Clinicians are required to assess (under supervision) a minimum of 10 infants who are suspected to have a tongue-tie. In addition, the clinician is required to observe the release of a minimum of five tongue-ties and perform under supervision a minimum of five satisfactory releases.


Procedure


  • If the lactation consultant recommends release and the frenulum is visualised to be a thin membrane, consider release (Lalakea and Messner 2003).
  • The parents should give written informed consent prior to the release.
  • An appropriately credentialed staff member should perform tongue-tie release (see Guidelines).
  • If the frenulum is thickened and release considered appropriate, the infant should be referred to a paediatric surgeon.

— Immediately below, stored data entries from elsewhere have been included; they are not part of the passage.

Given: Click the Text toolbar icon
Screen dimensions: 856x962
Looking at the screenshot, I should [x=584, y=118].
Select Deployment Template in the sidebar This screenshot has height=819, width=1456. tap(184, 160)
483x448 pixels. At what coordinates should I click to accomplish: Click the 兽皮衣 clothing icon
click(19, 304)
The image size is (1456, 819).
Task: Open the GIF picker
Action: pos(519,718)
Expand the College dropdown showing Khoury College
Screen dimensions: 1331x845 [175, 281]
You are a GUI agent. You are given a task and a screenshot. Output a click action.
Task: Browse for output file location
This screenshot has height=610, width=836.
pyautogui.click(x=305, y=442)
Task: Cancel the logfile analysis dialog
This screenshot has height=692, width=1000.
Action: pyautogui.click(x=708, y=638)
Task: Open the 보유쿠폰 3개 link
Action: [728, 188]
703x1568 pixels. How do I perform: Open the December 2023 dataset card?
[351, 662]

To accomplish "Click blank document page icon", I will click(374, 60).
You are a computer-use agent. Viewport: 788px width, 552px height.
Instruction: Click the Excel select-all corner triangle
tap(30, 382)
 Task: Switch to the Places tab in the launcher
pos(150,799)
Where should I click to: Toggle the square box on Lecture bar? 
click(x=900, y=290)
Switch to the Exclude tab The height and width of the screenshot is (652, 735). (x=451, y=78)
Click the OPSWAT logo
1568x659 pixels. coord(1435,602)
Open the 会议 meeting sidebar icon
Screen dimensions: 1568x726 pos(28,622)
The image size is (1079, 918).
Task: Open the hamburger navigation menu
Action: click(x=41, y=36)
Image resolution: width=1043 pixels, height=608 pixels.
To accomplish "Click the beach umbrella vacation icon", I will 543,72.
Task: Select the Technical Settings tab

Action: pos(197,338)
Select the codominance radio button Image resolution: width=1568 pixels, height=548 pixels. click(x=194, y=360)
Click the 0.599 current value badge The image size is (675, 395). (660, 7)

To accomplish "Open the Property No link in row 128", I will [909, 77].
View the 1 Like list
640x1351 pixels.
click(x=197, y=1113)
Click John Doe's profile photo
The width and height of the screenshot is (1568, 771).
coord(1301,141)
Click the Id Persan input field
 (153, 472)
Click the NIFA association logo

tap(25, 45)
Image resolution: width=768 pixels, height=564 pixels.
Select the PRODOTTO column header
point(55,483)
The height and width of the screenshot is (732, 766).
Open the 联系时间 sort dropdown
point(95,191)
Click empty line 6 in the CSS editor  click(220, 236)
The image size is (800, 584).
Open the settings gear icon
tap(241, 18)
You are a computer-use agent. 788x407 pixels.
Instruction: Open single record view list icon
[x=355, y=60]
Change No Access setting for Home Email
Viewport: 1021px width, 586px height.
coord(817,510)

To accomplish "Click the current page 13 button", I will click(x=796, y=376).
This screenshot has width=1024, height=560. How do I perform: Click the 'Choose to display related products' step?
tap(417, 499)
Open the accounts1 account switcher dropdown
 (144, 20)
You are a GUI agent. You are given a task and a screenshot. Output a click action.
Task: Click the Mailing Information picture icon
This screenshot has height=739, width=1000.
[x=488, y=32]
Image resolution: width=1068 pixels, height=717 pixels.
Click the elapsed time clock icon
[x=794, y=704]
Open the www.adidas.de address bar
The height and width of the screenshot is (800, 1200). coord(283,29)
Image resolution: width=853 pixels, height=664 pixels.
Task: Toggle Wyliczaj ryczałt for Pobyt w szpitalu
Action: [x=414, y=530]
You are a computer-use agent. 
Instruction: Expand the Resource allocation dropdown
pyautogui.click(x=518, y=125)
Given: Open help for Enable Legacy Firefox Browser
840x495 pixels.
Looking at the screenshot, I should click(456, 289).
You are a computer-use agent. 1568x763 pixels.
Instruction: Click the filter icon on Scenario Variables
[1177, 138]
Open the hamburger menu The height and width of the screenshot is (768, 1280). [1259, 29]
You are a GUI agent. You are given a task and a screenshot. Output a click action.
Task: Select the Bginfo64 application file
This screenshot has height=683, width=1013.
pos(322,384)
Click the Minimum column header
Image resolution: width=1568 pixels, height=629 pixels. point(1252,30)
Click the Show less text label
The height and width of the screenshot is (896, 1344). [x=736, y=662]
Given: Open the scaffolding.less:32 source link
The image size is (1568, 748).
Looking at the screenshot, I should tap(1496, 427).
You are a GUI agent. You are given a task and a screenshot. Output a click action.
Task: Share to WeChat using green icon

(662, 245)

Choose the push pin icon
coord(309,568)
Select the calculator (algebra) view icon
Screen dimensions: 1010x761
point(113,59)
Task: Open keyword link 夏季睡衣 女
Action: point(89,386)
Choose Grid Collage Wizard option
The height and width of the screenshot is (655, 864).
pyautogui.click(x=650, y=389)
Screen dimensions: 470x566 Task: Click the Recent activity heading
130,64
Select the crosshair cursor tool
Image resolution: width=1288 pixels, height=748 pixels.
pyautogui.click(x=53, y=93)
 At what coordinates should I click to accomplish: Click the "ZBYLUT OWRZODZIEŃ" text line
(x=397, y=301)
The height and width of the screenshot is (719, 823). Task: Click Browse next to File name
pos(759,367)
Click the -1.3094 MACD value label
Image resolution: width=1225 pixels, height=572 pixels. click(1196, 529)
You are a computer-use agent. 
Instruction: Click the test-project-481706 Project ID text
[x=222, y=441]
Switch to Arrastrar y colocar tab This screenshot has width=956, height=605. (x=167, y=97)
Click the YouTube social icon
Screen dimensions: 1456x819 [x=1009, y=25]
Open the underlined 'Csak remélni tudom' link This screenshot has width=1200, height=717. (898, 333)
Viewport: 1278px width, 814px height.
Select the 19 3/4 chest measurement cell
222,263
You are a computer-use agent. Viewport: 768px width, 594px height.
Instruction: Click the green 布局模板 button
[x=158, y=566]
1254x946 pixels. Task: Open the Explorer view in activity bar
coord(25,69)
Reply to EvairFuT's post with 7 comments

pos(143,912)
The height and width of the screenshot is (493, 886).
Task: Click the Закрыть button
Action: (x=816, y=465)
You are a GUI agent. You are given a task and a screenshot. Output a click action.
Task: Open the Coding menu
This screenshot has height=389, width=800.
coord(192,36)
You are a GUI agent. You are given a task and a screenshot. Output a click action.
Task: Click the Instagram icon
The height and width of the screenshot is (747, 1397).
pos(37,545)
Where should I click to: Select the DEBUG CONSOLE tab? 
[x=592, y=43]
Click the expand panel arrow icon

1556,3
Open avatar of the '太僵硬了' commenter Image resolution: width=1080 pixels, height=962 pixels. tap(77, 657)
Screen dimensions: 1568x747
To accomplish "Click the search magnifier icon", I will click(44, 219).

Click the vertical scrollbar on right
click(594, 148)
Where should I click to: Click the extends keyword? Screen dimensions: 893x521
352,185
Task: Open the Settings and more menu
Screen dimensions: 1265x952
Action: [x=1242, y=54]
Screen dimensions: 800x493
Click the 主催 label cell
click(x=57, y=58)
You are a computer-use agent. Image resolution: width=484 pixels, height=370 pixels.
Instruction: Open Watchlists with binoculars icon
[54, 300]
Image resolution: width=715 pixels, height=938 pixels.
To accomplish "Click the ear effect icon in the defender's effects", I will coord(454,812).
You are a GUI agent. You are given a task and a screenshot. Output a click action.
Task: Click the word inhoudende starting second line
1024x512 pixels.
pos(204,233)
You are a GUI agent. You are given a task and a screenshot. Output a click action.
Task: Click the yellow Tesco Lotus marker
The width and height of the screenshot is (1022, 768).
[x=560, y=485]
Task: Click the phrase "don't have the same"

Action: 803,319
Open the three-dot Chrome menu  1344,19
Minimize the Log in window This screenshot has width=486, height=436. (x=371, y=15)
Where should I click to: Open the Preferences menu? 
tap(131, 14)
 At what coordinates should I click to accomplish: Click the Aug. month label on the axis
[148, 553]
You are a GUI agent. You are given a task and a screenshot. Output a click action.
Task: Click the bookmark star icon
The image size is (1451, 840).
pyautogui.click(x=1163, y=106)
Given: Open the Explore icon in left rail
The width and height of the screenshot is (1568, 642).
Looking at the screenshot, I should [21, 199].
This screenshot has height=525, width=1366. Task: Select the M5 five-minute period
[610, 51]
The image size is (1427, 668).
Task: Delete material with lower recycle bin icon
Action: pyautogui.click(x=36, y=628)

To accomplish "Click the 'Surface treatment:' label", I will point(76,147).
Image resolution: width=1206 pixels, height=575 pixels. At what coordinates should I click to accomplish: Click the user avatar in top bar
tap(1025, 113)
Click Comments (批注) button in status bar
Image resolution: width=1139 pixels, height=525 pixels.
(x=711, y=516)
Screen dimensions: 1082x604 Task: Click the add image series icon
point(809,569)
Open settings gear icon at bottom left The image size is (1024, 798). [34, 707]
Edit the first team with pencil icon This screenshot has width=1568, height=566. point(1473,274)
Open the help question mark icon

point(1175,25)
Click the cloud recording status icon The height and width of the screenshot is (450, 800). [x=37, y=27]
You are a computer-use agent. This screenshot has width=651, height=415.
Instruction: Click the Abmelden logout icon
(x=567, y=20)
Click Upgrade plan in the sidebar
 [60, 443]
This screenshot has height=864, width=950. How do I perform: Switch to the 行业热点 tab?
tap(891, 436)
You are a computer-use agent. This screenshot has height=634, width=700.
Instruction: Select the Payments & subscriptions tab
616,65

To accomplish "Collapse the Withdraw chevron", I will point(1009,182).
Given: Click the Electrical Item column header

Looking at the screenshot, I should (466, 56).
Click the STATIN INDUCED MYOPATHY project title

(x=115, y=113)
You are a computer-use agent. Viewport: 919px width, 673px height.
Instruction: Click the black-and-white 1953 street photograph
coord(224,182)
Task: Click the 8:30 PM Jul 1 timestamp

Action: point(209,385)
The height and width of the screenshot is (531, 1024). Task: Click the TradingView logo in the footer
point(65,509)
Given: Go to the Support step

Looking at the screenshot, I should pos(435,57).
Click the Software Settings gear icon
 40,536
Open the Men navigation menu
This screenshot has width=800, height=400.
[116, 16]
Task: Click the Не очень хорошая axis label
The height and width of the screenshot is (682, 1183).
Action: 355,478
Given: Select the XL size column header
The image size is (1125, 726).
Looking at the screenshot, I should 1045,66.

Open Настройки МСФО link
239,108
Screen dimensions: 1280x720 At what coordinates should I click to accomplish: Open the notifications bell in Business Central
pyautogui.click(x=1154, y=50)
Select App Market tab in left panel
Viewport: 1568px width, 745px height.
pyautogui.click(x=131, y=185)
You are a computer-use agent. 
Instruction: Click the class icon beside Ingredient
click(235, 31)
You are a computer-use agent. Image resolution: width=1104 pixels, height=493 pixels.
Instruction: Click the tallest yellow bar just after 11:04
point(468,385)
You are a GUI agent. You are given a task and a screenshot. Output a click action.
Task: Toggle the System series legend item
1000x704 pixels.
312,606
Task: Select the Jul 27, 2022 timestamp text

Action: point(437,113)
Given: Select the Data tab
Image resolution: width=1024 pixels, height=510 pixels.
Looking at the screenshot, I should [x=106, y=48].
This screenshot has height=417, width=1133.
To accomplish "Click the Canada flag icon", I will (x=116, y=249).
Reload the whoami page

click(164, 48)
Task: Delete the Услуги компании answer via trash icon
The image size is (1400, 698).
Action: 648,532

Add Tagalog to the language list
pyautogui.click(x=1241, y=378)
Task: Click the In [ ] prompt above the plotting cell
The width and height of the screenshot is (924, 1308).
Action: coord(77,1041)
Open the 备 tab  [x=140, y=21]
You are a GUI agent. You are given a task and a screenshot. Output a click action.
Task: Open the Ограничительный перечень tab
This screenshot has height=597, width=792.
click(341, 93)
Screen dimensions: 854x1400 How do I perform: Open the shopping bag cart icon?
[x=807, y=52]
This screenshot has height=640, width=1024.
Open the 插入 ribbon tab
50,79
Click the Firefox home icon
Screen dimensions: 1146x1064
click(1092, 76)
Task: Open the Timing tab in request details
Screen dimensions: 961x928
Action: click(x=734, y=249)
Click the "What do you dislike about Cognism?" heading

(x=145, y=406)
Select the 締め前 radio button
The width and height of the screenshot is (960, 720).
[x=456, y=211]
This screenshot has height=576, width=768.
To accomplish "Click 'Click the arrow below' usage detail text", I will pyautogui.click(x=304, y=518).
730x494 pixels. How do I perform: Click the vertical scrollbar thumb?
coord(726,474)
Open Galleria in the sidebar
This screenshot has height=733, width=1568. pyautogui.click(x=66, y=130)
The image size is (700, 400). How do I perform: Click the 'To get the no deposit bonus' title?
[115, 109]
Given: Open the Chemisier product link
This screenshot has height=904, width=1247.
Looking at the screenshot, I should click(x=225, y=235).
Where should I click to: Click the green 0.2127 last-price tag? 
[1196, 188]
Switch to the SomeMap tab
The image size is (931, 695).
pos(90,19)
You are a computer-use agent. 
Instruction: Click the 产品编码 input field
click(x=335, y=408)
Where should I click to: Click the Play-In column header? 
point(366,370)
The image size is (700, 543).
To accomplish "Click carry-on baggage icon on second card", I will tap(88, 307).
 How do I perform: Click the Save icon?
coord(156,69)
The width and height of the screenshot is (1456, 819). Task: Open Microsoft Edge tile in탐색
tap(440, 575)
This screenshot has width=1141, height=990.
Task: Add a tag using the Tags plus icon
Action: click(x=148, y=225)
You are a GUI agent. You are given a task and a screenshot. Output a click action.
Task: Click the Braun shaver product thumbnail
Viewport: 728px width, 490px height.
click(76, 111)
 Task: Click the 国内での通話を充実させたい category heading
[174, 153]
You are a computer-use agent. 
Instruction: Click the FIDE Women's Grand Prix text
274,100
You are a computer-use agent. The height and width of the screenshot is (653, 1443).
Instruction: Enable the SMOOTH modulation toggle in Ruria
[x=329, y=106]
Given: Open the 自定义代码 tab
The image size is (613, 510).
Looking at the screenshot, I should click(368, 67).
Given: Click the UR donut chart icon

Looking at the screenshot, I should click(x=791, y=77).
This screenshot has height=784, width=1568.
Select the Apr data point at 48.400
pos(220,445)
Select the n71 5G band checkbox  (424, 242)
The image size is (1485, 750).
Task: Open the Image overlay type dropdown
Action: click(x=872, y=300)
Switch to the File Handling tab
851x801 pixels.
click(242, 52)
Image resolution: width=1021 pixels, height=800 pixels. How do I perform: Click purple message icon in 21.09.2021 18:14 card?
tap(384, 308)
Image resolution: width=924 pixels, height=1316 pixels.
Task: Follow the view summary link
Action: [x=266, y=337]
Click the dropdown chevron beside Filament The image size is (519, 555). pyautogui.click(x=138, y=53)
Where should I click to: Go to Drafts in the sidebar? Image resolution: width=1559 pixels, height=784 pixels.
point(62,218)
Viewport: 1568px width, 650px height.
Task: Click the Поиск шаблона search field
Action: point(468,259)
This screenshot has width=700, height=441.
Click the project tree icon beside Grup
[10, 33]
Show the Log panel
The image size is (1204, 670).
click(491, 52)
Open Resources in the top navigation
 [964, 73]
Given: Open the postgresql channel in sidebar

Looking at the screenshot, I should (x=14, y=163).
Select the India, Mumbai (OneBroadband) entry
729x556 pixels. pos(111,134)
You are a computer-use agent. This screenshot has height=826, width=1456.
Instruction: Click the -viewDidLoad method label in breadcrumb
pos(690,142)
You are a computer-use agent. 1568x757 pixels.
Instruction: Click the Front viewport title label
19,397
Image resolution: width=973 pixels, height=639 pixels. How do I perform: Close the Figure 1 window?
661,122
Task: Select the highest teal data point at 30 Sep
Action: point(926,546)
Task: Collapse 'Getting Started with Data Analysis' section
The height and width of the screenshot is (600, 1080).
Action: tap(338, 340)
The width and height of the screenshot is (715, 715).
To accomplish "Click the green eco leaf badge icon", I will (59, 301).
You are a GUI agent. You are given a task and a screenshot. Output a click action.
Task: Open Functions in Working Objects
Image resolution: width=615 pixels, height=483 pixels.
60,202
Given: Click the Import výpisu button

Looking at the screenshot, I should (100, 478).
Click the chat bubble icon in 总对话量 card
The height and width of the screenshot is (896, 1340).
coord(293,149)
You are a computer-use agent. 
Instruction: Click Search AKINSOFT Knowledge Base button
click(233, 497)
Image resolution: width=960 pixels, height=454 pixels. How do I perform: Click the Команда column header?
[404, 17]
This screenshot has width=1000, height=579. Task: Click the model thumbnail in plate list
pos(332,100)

  • A complete history should be taken prior to physical assessment to exclude other causes of breastfeeding difficulties.
  • The mouth should be carefully inspected to exclude any other oral pathology, e.g. cleft palate.
  • Using the Hazelbaker Assessment Tool for Lingual Frenulum Function, score the appearance and function of the infant's tongue.
  • In early infancy (up to four months), the procedure may be performed without anaesthesia with little discomfort to the infant. The infant is placed supine with the elbows held flexed securely close to the face. The tongue is lifted gently with gloved finger and thumb so as to expose the frenulum. With sterile scissors, the frenulum is released by approximately 2 to 3 mm at its thinnest portion, between the tongue and the alveolar ridge, into the sulcus just proximal to the genioglossus muscle. Care is taken not to incise any vascular tissue (the base of the tongue, the genioglossus muscle, or the gingival mucosa). There should be minimal blood loss, i.e. no more than a drop or two, collected on sterile gauze. (Ballard JL, Auer CE, and Khoury JC)
  • The infant may be returned to the mother for feeding. Re-assessment of nipple pain and infant latch should occur post release.
  • No specific aftercare is required.


References


  • Ballard J L, Auer C E, Khoury J C, Ankyloglossia: assessment, incidence, and effect of frenuloplasty on the breastfeeding dyad, Pediatrics 2002, 110 (5): e63
  • Hogan M, Westcott C, Griffiths D M, A randomised controlled trial of division of tongue-tie in infants with feeding problems, Archives of Disease in Childhood 2004, 89 (Suppl 1): A5
  • Lalakea M L, Messner A H, Ankyloglossia: does it matter? Pediatric Clinics of North America, 2003, 50: 381-97.
  • Academy of Breastfeeding Medicine Clinical protocol #11: Guidelines for the evaluated management of neonatal ankyloglossia and its complications in the breastfeeding dyad http://www.bfmed.org
Royal Women's Hospital Clinical Practice Guidelines (CPGs) are intended to provide guidance to health care professionals, based on a thorough evaluation of research evidence, on the practical assessment and management of specific clinical issues or situations. The guidelines allow some flexibility on the part of the health care professional based on the needs of the specific patient for whom they are caring.